Benjamin explained that the Jews of northern and eastern Europe historically practiced patronymic naming exclusively, naming children after their fathers, as in: Jacob, son of Isaac, son of Abraham. (The most famous contemporary patronymic society is Iceland, although they sometimes use matronyms now, too.) It was only with the bureaucratization of modern citizenship in eighteenth and nineteenth century Austria, Prussia, Russia, France, and Bavaria, that Jews were forced to take permanent surnames, and these were often not of their choosing, based things like on places, occupations, or even insults. Besides being generally dehumanizing, this system of Jewish surnames also eventually made it easy to round Jews up for the Holocaust (see the Kaplan and Bernays’ The Language of Names, and this paper, for some history). An exception, incidentally, is the use of the priestly honorific terms Cohen and Levy, which were already in place (e.g., Philip, son of Marshall the Cohen) and then became permanent surnames. I assume Israeli politicians aren’t ditching the name Cohen for something more Hebrew sounding.

So when Jews went to Palestine, they often took new Hebrew names; but when they came to America they took more English names, and then gave their kids mainstream American names. The history of coercive naming in Europe makes it easier to see why this might not have been so objectionable to the Jewish immigrants in the early twentieth century. Kaplan and Bernays quote an immigrant to New York who said, “Nothing good ever came to us while we bore them [old names]; possibly we’ll have more luck with the new names.” (My grandmother was born Tzivya (צִבְיָה), which became Cywja when she boarded a ship from Poland in 1921, and then eventually Sylvia.)

Jewish names today

Today it’s probably safe to say most Jewish children in the U.S. don’t have Jewish first names per se (although they sometimes have a Hebrew name they use just for religious occasions). Here I look at the trends for seven Jewish boys’ names I found on various naming websites: Shlomo, Chaim, Eliezer, Mordechai, Moshe, Yosef, and Zev. These were the most popular ones I could think of (feel free to suggest others).

First a little data on Yiddish and Hebrew in America. This is all from the Decennial Census and then, after 2000, the American Community Survey, which asked about “mother tongue” (language spoken at home as a child) from 1910 to 1970 (except 1950), and language spoken at home after that. The Census doesn’t ask about religion.

Yiddish was the language spoken by the big wave of Jewish immigrants in the early twentieth century.
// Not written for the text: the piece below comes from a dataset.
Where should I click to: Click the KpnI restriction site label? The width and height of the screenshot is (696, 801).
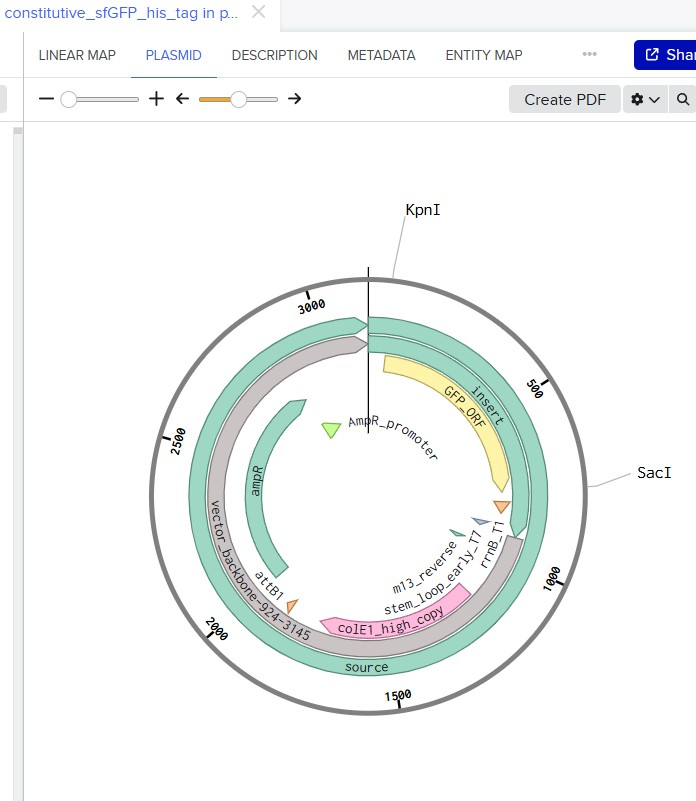[423, 210]
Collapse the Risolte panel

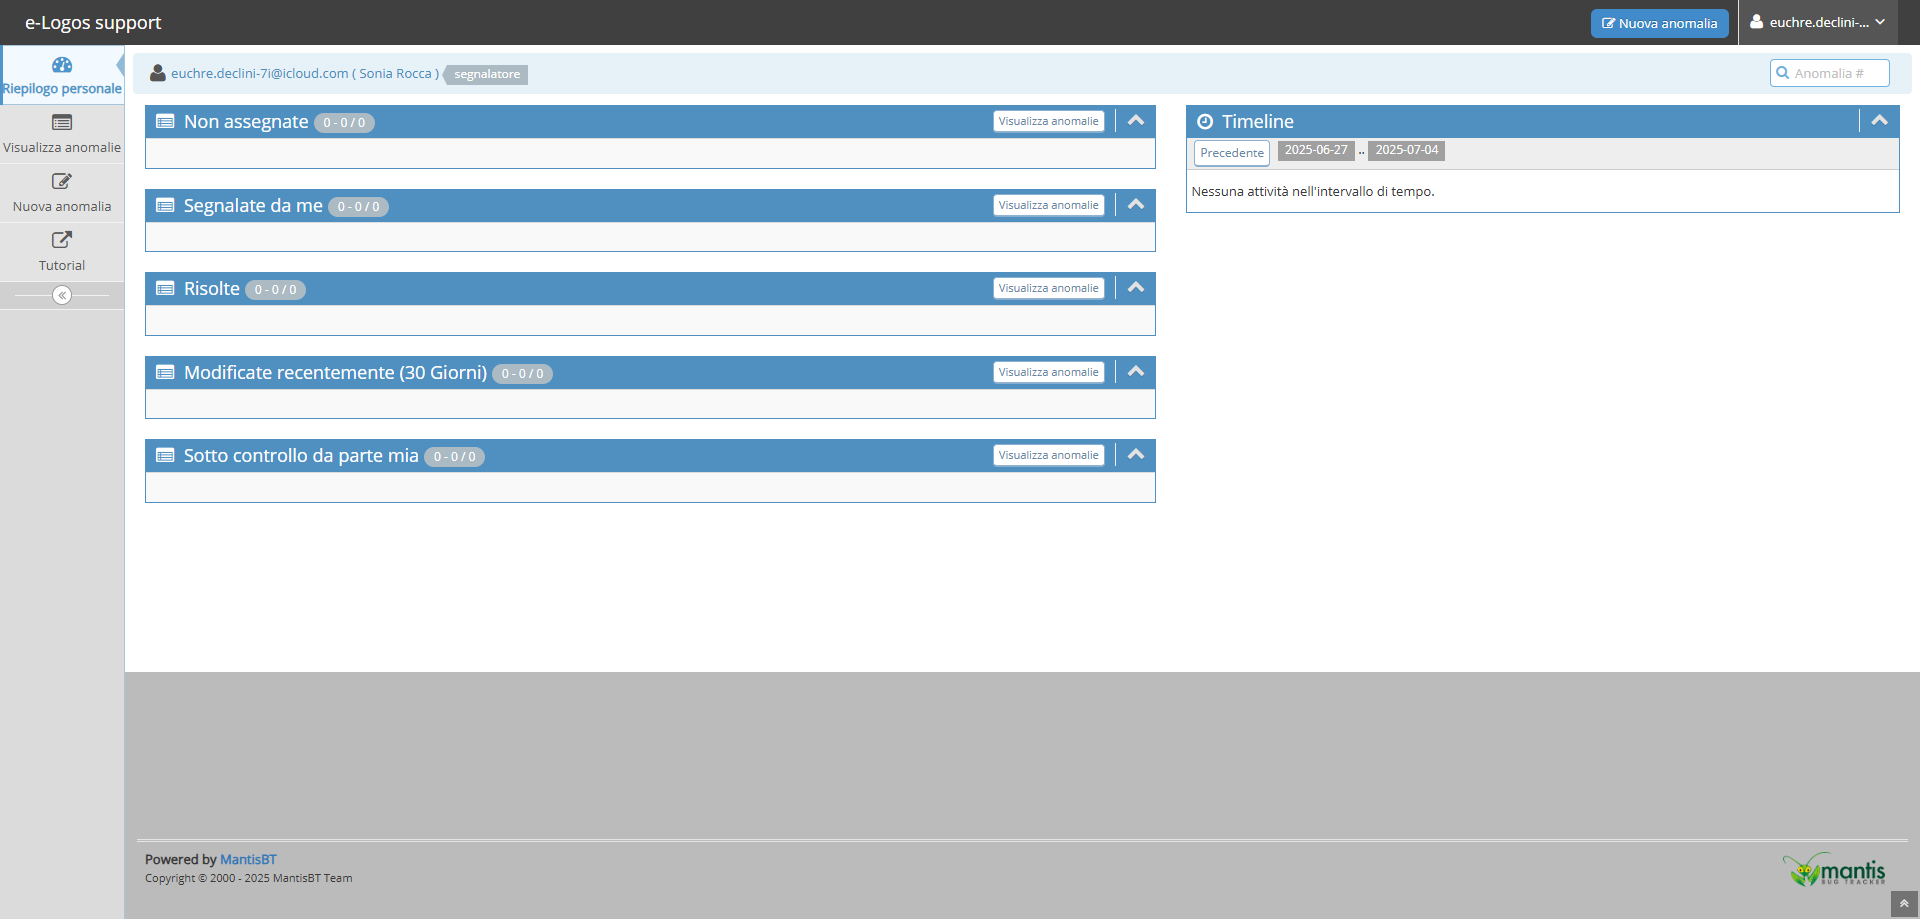tap(1136, 288)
Hebrew is the primary official language of Israel, and the religious language of Judaism. This shows the percentage of people in the U.S. who spoke Yiddish or Hebrew from 1910 to 2017.* The peak in 1930 is 1.1 percent, during the immigration boom. The 1970 peak reflects the only year “mother tongue” was asked of non-immigrants as well as immigrants. By 1980 only one-in-500 Americans spoke Yiddish or Hebrew at home.

yh1.JPG

The second thing about Yiddish and Hebrew is children. There are a declining number of old immigrants speaking Yiddish, and no new immigrants speaking Yiddish. So most people speaking Yiddish as their language today are probably the descendants of those immigrants, orthodox Jews participating in ethnic revival or preservation. The same goes for people speaking Hebrew at home, except by now some of these could be immigrants from Israel and their children. (By 2000 Hebrew speakers outnumbered those speaking Yiddish.) Here’s the percentage of Yiddish and Hebrew speakers that were under 18 for the same years.

yh2

It was low in 1930, when they were mostly working-age immigrants, and then in 1960 when their kids were grown. The percentage under age 18 increased after 1960, and now 40 percent of Yiddish speakers are children (which is not the case for Hebrew). And, this is key: the proportion of all U.S. children speaking Yiddish at home has more than doubled since 1980, from 5 to 11 per 10,000. If these numbers are to be believed.

yh3.JPG

Names

The sample numbers here are small, but the ACS sample is also picking up about 150 Yiddish or Hebrew speaking women per year having babies, which implies that population is having about 10,000 babies per year, or about 26 out of every 10,000 babies born in the country.

So, who’s naming their sons Shlomo, Chaim, Eliezer, Mordechai, Moshe, Yosef, and Zev? Now switching to the Social Security names database, I find that these names together accounted for 1,943 boys born in 2017 (that’s 9.9 out of every 10,000 US boys born). What’s interesting is that none of these boys’ names reached the threshold for reporting in the database — five children — until 1942. This is remarkable given that Yiddish was in decline by then. And they’ve all been growing more common since that time. So all those Yiddish immigrants in 1920 weren’t naming their sons Moshe, or at least not legally, but now a growing (though small) proportion of their descendants are.

jbn

I can’t tell if Yiddish or Hebrew speakers are giving their sons these names. But there must be some connection between the rise of these names and the increase in the proportion of children speaking Yiddish at home. It might not be same people teaching their kids Yiddish, but they may be part of the same (highly localized) revival.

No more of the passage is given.